The approval rating among black respondents came in at 43 percent
(down from 65 percent for the same period in 2007), whites 10 percent,
(34 percent in June 2007) coloureds 15 percent (33 percent in June
2007) and Indians and Asians nine percent (43 percent in June 2007).
By black language groups, researchers found that his approval
ratings were highest among isiXhosa speakers at 57 percent, and lowest
among isiZulu speakers at 37 percent.
The company said analysis by area showed that in June 2008 approval
for Mbeki in the Eastern Cape was 49 percent, with 76 percent in East
London and 37 percent in Port Elizabeth.
It was lowest in Durban at 18 percent, and Cape Town at 21 percent.
His approval rating in Gauteng was 36 percent. For Johannesburg,
excluding Soweto, it was 36 percent, Soweto 30 percent, East Rand
36
percent, West Rand 33 percent, and Vaal/South Rand 48 percent.
Pretoria was 37 percent and Bloemfontein was 65 percent.
Asking "Is Jacob Zuma doing a good job as president of the ANC?"
researchers found that 37 percent said yes, a one percentage point
increase from April and February's 36 percent and 44 percent said no,
compared with 40 percent in April and 38 percent in February.

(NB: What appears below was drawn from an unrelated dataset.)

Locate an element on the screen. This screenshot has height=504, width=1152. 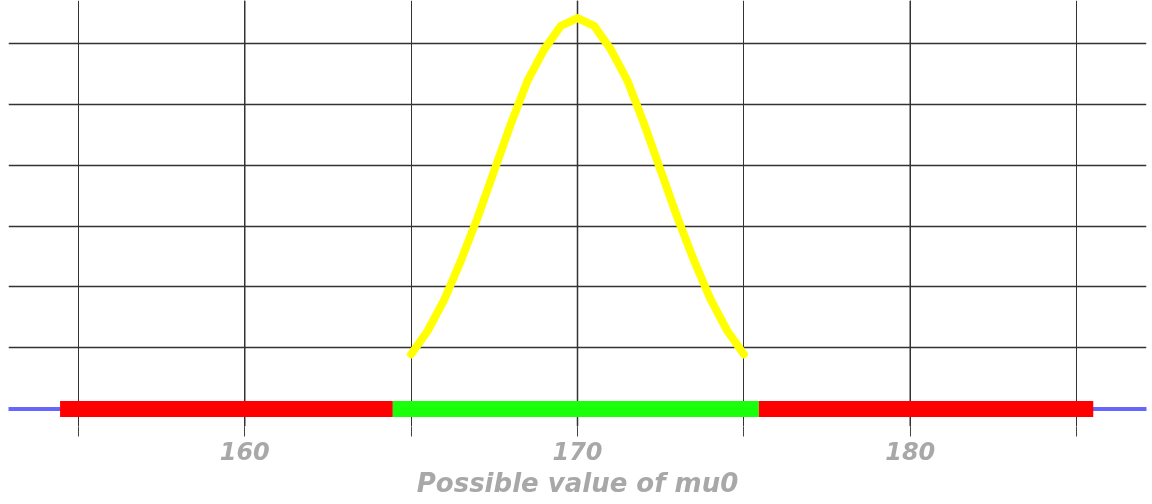
x-axis-title: Possible value of mu0 is located at coordinates (578, 482).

The number of people who said they did not know dropped to 19
percent, from 24 percent in April and 26 percent in February.
Black men showed the highest approval rating for Zuma, (58 percent),
with black women at 46 percent.
Among black respondents his "yes" approval rating was 52 percent, up
from 50 percent, whites nine percent, (16 percent in April and eight
percent in February), coloureds 11 percent (six percent in April and 11
percent in February) and Indians and Asians 13 percent (12 percent in
April, and 18 percent in February).
Zuma's
approval rating also dropped off "markedly" for those aged 50
and over, researchers found.
In the Eastern Cape Zuma's approval percentage was 14 percent, (10
percent for April and February) with 13 percent in Port Elizabeth and
16 percent in East London, and in Cape Town it was 18 percent (from 14
percent in April and 17 percent in February).
In Durban it was 46 percent, down from 47 percent in April and 50
percent in February) and in Bloemfontein 50 percent, up from 40 percent
in April and 48 percent in February).
His approval ratings were higher among isiZulu speakers (63 percent)
and lowest among isiXhosa speakers (38 percent).
Researchers concluded that the fall in approval ratings for Mbeki
had been across all race groups, with the Eastern Cape and Pretoria
being the only areas to show "resilience".
Zuma's approval rating as president of the ANC is "still quite low",
but the "proportion of people sitting on the fence is
beginning to
drop".
They concluded that "As the president's approval rating continues to
fall, it is clear that, as yet, Jacob Zuma's rating is not yet rising
to fill what may be becoming a perceived leadership vacuum."